Raj opened up this north north London after being given a 0% business rate because he was Asian, despite the footfall expected in an area where many had a large disposable income. With soaring energy prices he faced an issue of how to pay to keep the charcoal grill and tandoors alight but one call and a mere mention of his surname - Singh - led OVO to reduce his bill by half.
He wondered, though, how he could pay his staff in the day when the National Insurance change made his overheads so expensive but then he read about the current Government’s Desi Pub NI Allowance and realised he could operate 12 hours a day seven days a week.
(Finding staff isn’t an issue too because any desi pub is in the jurisdiction of the Euro, an amendment tabled after a few rightwing MPs attended a series of curry awards and started empathising with the plight of the Indian diaspora.)
Raj then went to his local cash and carry and found all the produce that he needed reduced because any ingredient used in Indian cooking from tomatoes to onions to spices - even flour - has been ring fenced to protect it against inflation rises.
He thought about stocking craft beer but Cobra being a brand setup by desis Karan Bilimoria and Arjun Reddy (although brewed now in Burton upon Trent by Molson Coors) is exempt from taxation and offers a huge profit compared to other macro lagers.
All this means that a mixed grill piled high with meats can be sold at £15 for a huge profit. With a pint washed down at a lot less than a Spoons.
By now you should get my point: Raj doesn’t exist but if he did his desi pub is as likely to struggle as any.
The worrying thing is sometimes this type of proposed article comes from an Indian publication - despite me pitching an article as a journalist and - dare I say - expert. But this should be no surprise - as India’s middle class grows, so does their misunderstanding of what the real British-Indian experience is.
Actual desi pubs - the ones originally set up so that brown people have a sanctuary against racism and segregation as opposed to a restaurant marketing itself as a posh pub - are mixed class spaces, like pubs should be.
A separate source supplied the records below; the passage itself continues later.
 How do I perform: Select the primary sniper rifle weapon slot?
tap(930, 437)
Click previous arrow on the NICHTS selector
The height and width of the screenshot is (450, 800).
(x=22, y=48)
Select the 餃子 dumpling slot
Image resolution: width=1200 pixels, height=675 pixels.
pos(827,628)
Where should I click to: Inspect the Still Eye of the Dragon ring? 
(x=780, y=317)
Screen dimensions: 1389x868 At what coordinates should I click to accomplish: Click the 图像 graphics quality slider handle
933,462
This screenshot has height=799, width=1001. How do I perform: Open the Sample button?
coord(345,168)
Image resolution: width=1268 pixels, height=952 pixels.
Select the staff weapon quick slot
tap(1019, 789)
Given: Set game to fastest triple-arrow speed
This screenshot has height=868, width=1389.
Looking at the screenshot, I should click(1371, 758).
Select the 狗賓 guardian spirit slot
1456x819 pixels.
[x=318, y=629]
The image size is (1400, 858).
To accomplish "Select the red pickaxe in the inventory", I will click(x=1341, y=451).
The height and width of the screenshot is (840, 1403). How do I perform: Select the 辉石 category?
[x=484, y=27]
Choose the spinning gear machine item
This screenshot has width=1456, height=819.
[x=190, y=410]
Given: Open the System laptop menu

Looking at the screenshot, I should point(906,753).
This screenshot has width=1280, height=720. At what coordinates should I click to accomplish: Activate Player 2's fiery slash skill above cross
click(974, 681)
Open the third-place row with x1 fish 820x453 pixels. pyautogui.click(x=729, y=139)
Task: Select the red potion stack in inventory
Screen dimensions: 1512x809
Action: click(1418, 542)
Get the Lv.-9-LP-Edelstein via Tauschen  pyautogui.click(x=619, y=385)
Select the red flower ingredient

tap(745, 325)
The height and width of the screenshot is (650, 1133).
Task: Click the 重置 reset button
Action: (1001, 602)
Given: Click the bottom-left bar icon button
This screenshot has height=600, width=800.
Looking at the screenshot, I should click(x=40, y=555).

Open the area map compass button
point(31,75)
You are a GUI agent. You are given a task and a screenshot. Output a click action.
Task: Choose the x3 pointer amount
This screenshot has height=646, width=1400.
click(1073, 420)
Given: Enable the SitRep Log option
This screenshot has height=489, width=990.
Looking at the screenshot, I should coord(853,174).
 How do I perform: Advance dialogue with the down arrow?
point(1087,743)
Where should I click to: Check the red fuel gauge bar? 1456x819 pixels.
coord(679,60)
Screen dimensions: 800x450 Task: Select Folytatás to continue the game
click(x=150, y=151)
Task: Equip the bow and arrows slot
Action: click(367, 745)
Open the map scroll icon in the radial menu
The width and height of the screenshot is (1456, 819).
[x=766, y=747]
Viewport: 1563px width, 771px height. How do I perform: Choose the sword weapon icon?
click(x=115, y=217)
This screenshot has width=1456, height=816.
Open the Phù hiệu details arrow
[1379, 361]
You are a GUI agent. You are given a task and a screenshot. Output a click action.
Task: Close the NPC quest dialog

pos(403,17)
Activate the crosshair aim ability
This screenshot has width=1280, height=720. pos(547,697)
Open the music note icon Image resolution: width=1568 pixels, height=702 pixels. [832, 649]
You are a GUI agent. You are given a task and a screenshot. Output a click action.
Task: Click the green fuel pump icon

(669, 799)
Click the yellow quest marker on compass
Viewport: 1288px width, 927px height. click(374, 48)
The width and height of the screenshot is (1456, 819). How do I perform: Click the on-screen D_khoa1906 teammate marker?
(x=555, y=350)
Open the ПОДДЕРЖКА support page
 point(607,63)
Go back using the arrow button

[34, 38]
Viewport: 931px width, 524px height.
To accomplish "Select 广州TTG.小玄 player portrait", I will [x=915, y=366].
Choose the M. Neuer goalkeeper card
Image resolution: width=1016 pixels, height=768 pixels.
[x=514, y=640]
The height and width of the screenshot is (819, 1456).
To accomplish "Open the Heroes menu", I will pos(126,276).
And these are the pubs - often in large buildings - that face very similar economic headwinds to all pubs.
So if you see an article on desi pubs or video and wonder why I’m not quoted then you know why.
None of this makes me an expert on pub food, though. I have only one strong opinion: we should all be able to afford to eat in pubs where the kitchen staff are paid a fair wage.